### Goal 1
Answer these questions using the passage about the English language:
(a) According to Jakob Grimm, in what three things can no other living language compete with English?
(b) What word has "gasoline" already become?
(c) How many of Dr. Ogden's 850 words are names of things?
### Goal 2
Pick up the passage about the English language after its final sentence and keep writing in the same style.

### Text passage

4 But there is more to the matter than this. English, brought to close quarters with formidable rivals, has won very often, not by force of numbers, but by the sheer weight of its merit. “In wealth, wisdom, and strict economy,” said the eminent Jakob Grimm a century ago, “none of the other living languages can vie with it.” To which the eminent Otto Jespersen was adding only the other day: English is simple, it has clear sounds, it packs its words closely together, it is logical in their arrangement, and it is free from all pedantic flubdub.

5 When American pedagogues speak of the virtues of English they almost always begin by hymning its enormous vocabulary, which is at least twice as large as that of any other language. But this is not what enchants the foreigner; on the contrary, the vast reaches of the vocabulary naturally alarm him. The thing that really wins him is the succinctness and simplicity of the language. We use, for all our store of Latin polysyllables, a great many more short words than long ones, and we are always trying to make the long ones short. What was once puniligrion is now pun; what was gasoline only yesterday is already gas. No other European language has so many three-letter words, nor so many four-word sayings. “First come, first served”—that is typically English, for it is bold, plain, and short.

6 The English psychologist, Dr. Ogden believes, indeed, that 850 words are sufficient for all ordinary purposes, and he has devised a form of simplified English, called by him Basic, which uses no more. Of his 850 words no less than 600 are the names of things, which leaves only 250 for the names of qualities and actions, and for all the linguistic hooks and eyes that hold sentences together.

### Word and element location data

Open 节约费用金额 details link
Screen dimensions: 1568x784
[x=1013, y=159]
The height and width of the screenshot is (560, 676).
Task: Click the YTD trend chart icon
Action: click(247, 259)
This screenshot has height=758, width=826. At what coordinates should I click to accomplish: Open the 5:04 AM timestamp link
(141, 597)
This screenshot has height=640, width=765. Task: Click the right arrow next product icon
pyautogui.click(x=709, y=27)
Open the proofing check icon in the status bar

### Right answer 1
(a) Wealth, wisdom, and strict economy.
(b) Gas.
(c) 600.

### Right answer 2
7 Does this seem too few? Then it is only to those who have forgotten one of the prime characteristics of English—its capacity for getting an infinity of meanings out of a single word by combining it with simple modifiers. Consider, for example, the difference between the verbs to get. To get going, to get by, to get on to, to get wise, to get off, to get ahead of, and to get over. Dr. Ogden proposes to rid the language of a great many verbs—some of them irregular, and hence difficult—by substituting such compounds for them. Why, for example, should a foreigner be taught to say that he has disembarked from a ship? Isn’t it sufficient for him to say that he has got off? And why should he be taught to say that he has recovered from the flu, or escaped the police, or obtained a job? Isn’t it enough to say that he has got over the first, got away from the second, and simply got the third?

8 But as English spreads, will it be able to maintain its present form? Probably not. But why should it? Every successful effort at standardization seldom succeeds. The schoolma’am has been trying since the Revolution to bring American English to her rules, but it goes on sprouting, and it will eventually conquer the English of England.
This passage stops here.